IT’S the place none of us wants to end up — in one part of the world, however, the locals flock to the Door of Hell!
Even tourists — 150,000 of them a year — come to this damned place, to set up tents and camp here, just to be close to the raging fires of eternal damnation.
It’s actually a desert village called Derweze — which translates as Doorway — in the Turkmenistan region of Ahal, and the story behind it is bizarre.
It was in 1971, while drilling here for natural gas, that Soviet geologists struck into a massive underground cavern and found it contained lots and lots of methane.
Their digging caused the ground to crumble under them, a huge drilling rig was sucked into the earth, and they decided the best thing to do was to set fire to the gas, to prevent it spreading right across the desert.
That’s why, to this day, a huge fire, bigger than an American football field, rages in this scary place, making the night sky orange and heating the already-hot day.
The fiery crater is almost 250 feet wide and 100 feet deep, and has become a popular tourist magnet, the longer it has burned like this.
It’s 160 miles north of the Turkmenistan capital, Ashgabat, but that doesn’t deter people from outside the country taking a marathon taxi trip deep into the desert just to set eyes on the Door of Hell.
Wild desert camping — no guesses how the campers get their heat — close by is said to be one of life’s joys, though it seems rather too close to Hell for us to fancy it.
Its setting in the middle of the Karakum Desert makes it all the stranger, when you suddenly see this huge bright-orange light, and then hear its boiling mud.
The country’s wonderfully-named President, Gurbanguly Berdimuhamedow, came to see it for himself in 2010, and ordered the decades-old fire to be put out, but to this day, it burns away.
He is concerned that its hellish flames could adversely affect other priceless oil and gas exploration in the region, but so far, nobody has stepped forward to try to finally douse the flames of Hell.
It’s a Devil of a problem, and you wouldn’t want dark forces to come after you in revenge.
Funnily enough, those careless Soviets back at the start of the 70s estimated it would burn itself out in a matter of weeks.
That was because they didn’t think there was a substantial amount of gas under the desert floor.
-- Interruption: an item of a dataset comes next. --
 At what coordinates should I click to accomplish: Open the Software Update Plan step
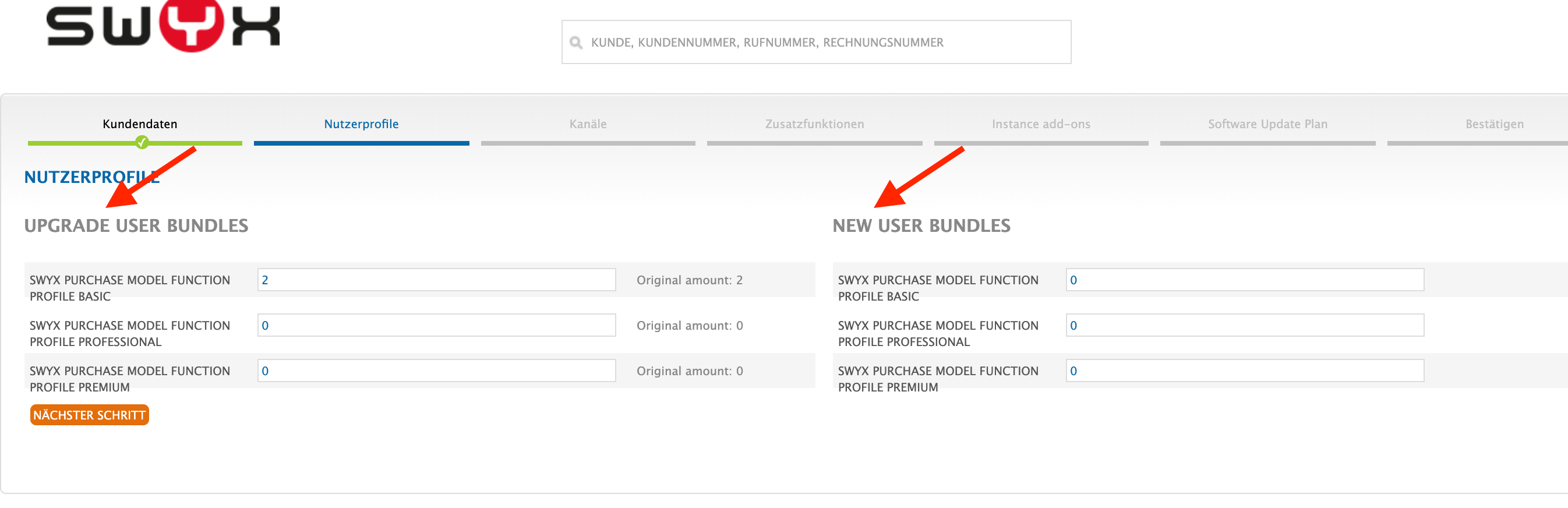[x=1267, y=124]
Wrong!
Explorer George Kourounis, brave man, became the first person to set foot on its bottom, during a documentary two years ago.
Turkmenistan, meanwhile, is seeing out the financial bad times and hopes one day to put the flames out and begin finding more of this gas across the desert.
If their drilling goes as well as the Soviets’ did in ’71, there could be a Hell of a price to pay.